UTF-8 is a superset of ASCII so converting from ASCII to UTF-8 is like converting a car into a vehicle.
+--- UTF-8 ---------------+
| |
| +--- ASCII ---+ |
| | | |
| +-------------+ |
+-------------------------+
The tool you link seems to be using the term "ASCII" as synonym for mojibake (it says "car" but means "scrap metal"). Mojibake typically happens this way:
You pick a non-English character: ⬦
'WHITE MEDIUM DIAMOND' (U+2B26)
You encode it using UTF-8: 0xE2 0xAC 0xA6
You open the stream in a tool that's configured to use the single-byte encoding that's widely used in your area: Windows-1252
You look up the individual bytes of the UTF-8 character in the character table of the single-byte encoding:
0xE2
-> â
0xAC
-> ¬
0xA6
-> ¦
You encode the resulting characters in UTF-8:
Thus you've transformed the UTF-8 stream 0xE2 0xAC 0xA6
(⬦
) into the also UTF-8 stream 0xC3 0xA2 0xC2 0xAC 0xC2 0xA6
(⬦
).
To undo this you need to reverse the steps. That's straightforward if you know what proxy encoding was used (Windows-1252 in my example):
$mojibake = "\xC3\xA2\xC2\xAC\xC2\xA6";
$proxy = 'Windows-1252';
var_dump($mojibake, bin2hex($mojibake));
$original = mb_convert_encoding($mojibake, $proxy, 'UTF-8');
var_dump($original, bin2hex($original));
string(6) "⬦"
string(12) "c3a2c2acc2a6"
string(3) "⬦"
string(6) "e2aca6"
But it's tricky if you don't. I guess you can:
Compile a dictionary of the different byte sequences you get in the different single-byte encodings and then use some kind of bayesian inference to figure out the most likely encoding. (I can't really help you with this.)

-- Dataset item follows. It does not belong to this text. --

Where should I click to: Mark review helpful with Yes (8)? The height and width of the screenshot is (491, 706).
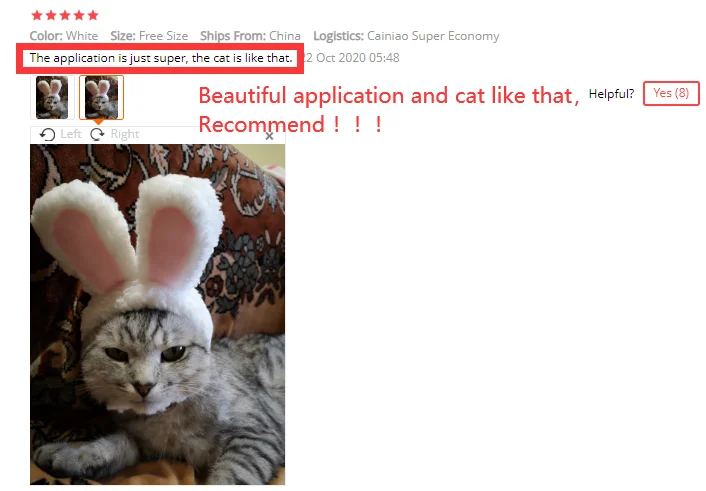[671, 93]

Try the most likely encodings and visually inspect the output to determine which is correct:
// Source code saved as UTF-8
$mojibake = "Z…Z";
foreach (mb_list_encodings() as $proxy) {
$original = mb_convert_encoding($mojibake, $proxy, 'UTF-8');
echo $proxy, ': ', $original, PHP_EOL;
}
If (as in your case) you know what the original text is and you're kind of sure that you don't have mixed encodings, do as #2 but trying all the encodings PHP supports:
// Source code saved as UTF-8
$mojibake = 'Z…Z';
$expected = 'Z⬦Z';
foreach (mb_list_encodings() as $proxy) {
$current = @mb_convert_encoding($mojibake, $proxy, 'UTF-8');
if ($current === $expected) {
echo "$proxy: match\n";
}
}
(This prints wchar: match
; not really sure what that means.)